Aim of the task: From the records below, output exactly the lines running from the line containing "Given: Click the histogram icon in 2D view" through the line containing "You are a computer-use agent. The image size is (1407, 840).", and no others.

[[ The data open ]]

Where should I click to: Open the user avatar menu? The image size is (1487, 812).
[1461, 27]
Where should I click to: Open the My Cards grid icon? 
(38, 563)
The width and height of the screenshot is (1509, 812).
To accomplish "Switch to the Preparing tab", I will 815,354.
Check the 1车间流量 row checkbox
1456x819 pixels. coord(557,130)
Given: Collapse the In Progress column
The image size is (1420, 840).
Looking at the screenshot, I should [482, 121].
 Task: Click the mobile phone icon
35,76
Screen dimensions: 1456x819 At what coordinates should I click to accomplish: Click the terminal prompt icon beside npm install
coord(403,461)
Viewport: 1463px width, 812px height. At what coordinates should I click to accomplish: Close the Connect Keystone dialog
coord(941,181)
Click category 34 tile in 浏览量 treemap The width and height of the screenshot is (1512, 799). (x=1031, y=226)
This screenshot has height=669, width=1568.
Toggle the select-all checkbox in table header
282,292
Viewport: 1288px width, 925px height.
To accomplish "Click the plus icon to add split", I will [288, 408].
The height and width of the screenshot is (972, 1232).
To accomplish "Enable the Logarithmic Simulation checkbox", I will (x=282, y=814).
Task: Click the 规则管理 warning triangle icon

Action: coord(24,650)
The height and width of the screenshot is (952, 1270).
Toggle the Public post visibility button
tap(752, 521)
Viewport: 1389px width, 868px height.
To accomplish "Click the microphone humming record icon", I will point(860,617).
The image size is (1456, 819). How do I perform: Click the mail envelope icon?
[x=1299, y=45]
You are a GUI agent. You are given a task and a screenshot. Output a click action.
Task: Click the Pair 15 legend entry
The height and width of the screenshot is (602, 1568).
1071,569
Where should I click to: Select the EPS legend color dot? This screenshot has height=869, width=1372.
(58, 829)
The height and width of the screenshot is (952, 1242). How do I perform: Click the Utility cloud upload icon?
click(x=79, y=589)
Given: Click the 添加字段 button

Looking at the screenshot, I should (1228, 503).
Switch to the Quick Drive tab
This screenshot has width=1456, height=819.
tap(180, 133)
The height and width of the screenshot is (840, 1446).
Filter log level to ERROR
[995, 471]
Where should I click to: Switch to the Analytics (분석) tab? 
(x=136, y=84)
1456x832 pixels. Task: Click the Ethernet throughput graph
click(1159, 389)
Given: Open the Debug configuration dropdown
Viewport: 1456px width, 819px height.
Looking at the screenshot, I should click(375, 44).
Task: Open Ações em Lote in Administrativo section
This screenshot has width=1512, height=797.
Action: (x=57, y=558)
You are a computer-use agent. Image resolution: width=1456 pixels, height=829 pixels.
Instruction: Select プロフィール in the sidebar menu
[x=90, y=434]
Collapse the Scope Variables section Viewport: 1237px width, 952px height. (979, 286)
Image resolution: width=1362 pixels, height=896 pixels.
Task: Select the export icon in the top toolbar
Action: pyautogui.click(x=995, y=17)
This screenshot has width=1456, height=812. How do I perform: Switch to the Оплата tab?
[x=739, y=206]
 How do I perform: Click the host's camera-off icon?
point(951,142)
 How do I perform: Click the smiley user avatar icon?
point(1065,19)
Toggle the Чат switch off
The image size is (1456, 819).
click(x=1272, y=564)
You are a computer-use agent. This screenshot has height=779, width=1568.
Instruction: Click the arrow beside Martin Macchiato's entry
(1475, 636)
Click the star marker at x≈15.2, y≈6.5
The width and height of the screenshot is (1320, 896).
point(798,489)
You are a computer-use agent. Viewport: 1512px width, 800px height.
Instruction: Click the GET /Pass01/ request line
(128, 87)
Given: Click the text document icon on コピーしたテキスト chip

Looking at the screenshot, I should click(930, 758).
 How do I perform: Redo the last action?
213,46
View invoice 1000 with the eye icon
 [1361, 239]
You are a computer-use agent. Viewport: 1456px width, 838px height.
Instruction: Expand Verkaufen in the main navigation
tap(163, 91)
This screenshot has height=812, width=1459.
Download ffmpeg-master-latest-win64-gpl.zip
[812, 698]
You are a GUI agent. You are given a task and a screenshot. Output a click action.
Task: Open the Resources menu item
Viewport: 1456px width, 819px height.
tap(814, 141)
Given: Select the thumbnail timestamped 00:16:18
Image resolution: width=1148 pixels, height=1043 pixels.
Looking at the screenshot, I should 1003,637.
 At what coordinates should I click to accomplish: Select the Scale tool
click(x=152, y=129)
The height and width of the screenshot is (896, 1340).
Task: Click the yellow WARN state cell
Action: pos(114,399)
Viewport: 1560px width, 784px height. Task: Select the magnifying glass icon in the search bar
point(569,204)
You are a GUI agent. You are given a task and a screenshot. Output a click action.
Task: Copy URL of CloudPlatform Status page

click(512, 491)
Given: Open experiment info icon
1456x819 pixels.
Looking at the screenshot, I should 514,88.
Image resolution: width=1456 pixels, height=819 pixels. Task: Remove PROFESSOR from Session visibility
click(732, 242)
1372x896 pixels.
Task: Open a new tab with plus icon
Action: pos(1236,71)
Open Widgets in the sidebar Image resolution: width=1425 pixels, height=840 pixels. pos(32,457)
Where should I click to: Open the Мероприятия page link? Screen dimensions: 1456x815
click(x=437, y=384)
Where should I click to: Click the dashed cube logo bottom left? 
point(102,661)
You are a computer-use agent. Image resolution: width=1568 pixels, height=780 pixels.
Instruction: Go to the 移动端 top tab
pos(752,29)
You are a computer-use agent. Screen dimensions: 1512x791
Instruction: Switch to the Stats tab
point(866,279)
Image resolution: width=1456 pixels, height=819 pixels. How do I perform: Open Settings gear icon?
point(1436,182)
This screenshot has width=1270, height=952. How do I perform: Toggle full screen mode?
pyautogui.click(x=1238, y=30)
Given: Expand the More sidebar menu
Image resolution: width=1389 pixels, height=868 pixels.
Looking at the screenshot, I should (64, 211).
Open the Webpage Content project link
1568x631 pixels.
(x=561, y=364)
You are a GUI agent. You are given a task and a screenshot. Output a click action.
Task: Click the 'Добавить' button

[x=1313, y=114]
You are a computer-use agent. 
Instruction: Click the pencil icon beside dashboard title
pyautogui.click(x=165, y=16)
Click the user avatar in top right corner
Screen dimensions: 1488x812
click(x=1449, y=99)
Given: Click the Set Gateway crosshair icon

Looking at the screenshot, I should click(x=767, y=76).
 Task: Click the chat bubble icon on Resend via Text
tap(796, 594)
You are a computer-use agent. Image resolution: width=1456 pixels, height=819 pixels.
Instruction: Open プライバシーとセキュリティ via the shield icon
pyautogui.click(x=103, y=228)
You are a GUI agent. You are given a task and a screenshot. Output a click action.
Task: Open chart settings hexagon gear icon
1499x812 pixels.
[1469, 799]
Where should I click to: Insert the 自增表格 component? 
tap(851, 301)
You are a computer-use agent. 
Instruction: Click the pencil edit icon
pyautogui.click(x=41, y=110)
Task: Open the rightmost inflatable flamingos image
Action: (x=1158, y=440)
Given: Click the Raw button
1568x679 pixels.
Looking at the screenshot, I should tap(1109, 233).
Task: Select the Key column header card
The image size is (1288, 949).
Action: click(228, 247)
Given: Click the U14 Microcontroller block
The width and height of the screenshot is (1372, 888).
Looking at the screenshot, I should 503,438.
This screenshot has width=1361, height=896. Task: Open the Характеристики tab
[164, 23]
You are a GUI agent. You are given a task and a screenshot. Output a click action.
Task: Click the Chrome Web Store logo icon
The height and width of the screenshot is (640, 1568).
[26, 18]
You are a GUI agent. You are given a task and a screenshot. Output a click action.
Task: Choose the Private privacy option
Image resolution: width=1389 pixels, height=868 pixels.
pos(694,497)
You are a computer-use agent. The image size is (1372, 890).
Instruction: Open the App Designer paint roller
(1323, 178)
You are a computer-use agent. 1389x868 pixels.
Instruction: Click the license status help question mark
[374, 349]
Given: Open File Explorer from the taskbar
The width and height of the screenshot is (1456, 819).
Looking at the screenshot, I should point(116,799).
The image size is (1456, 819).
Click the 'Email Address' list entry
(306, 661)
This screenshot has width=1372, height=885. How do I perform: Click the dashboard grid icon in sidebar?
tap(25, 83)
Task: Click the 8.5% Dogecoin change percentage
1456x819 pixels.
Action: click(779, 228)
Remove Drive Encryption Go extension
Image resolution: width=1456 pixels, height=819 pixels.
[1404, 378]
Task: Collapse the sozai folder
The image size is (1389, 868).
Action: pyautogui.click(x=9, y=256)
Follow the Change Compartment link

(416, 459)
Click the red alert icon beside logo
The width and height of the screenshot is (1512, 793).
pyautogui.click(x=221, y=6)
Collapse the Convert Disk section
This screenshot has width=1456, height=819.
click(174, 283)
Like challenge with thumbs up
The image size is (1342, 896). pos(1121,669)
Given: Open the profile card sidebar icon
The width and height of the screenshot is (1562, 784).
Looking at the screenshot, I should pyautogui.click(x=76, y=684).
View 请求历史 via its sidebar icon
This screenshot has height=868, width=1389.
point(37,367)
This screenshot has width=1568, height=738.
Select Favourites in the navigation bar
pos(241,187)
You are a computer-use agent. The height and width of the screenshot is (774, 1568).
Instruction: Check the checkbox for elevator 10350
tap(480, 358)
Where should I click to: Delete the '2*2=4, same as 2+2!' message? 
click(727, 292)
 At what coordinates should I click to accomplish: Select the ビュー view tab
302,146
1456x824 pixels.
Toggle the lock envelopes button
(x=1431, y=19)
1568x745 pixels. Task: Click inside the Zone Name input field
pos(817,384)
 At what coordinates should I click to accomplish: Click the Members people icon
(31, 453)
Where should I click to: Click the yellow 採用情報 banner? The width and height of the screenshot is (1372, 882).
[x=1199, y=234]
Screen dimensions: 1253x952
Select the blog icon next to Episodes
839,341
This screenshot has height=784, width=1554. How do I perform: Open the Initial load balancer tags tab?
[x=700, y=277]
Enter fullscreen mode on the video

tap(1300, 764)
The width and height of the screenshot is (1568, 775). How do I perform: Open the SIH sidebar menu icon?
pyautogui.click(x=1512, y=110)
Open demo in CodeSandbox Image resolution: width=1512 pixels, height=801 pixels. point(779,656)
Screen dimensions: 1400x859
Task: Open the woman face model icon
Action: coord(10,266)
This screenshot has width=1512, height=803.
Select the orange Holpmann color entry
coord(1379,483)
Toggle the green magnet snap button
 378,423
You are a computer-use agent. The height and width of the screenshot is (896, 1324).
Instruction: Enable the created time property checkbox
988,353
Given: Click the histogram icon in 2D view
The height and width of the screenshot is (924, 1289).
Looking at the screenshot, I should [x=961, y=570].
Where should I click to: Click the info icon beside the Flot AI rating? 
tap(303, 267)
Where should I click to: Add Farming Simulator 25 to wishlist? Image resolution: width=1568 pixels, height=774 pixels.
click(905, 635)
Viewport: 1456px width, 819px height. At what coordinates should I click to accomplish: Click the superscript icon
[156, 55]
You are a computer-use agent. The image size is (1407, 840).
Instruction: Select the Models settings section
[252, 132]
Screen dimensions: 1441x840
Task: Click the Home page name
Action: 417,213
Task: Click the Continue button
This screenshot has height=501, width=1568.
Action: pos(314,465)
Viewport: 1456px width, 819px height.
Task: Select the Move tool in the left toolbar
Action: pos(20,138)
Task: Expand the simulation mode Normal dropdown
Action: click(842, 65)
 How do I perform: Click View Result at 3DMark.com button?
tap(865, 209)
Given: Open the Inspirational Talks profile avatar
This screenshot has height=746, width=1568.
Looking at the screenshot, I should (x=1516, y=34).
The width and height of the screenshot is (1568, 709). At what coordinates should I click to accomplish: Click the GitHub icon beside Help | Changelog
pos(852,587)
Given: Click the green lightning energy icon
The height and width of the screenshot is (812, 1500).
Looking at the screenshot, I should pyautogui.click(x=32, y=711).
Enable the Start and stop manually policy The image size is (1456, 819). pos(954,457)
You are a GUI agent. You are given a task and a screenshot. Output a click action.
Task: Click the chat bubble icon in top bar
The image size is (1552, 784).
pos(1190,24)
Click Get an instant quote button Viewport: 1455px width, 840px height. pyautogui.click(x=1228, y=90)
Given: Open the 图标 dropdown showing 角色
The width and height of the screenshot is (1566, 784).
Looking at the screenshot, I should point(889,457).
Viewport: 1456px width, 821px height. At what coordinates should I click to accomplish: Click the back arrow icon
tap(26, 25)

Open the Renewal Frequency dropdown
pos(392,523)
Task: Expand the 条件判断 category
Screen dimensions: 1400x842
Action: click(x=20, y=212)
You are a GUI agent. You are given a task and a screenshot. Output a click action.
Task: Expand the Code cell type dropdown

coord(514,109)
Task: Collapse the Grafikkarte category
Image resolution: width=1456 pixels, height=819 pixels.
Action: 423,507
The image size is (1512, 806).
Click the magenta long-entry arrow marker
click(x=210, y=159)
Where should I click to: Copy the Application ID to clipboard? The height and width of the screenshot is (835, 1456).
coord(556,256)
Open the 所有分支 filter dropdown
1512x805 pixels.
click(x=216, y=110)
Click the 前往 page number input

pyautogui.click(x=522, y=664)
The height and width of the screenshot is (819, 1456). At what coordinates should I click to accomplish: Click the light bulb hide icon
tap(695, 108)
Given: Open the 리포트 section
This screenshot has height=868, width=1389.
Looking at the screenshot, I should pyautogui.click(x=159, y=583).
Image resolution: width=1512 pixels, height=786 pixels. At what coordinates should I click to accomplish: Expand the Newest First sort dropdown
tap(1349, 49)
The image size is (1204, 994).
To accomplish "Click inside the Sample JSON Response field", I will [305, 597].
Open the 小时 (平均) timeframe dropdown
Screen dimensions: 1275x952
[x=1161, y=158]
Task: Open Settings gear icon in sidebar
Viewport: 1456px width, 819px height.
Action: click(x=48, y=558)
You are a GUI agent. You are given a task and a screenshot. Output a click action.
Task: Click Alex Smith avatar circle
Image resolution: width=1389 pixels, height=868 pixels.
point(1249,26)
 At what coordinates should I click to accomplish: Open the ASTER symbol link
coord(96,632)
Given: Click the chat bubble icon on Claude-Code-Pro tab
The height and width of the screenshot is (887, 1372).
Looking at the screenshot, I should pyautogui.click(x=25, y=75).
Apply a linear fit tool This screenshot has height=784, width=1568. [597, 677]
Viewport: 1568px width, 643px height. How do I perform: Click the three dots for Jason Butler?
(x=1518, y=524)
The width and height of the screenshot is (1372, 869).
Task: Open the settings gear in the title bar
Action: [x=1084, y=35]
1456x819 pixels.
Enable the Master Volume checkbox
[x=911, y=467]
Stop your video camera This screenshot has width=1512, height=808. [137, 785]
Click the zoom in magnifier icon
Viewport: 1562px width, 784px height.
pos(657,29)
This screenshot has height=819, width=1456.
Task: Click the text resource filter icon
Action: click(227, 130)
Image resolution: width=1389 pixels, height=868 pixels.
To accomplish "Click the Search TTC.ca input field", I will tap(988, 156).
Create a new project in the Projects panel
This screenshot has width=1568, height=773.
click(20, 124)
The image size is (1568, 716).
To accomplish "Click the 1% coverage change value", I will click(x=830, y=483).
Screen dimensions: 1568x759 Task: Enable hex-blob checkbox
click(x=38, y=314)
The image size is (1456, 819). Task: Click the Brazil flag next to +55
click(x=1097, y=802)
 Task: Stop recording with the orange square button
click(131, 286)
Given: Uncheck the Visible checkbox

[[ The data closed ]]

The answer:
Given: Click the histogram icon in 2D view
The height and width of the screenshot is (924, 1289).
Looking at the screenshot, I should [x=961, y=570].
Where should I click to: Click the info icon beside the Flot AI rating? 
tap(303, 267)
Where should I click to: Add Farming Simulator 25 to wishlist? Image resolution: width=1568 pixels, height=774 pixels.
click(905, 635)
Viewport: 1456px width, 819px height. At what coordinates should I click to accomplish: Click the superscript icon
[156, 55]
You are a computer-use agent. The image size is (1407, 840).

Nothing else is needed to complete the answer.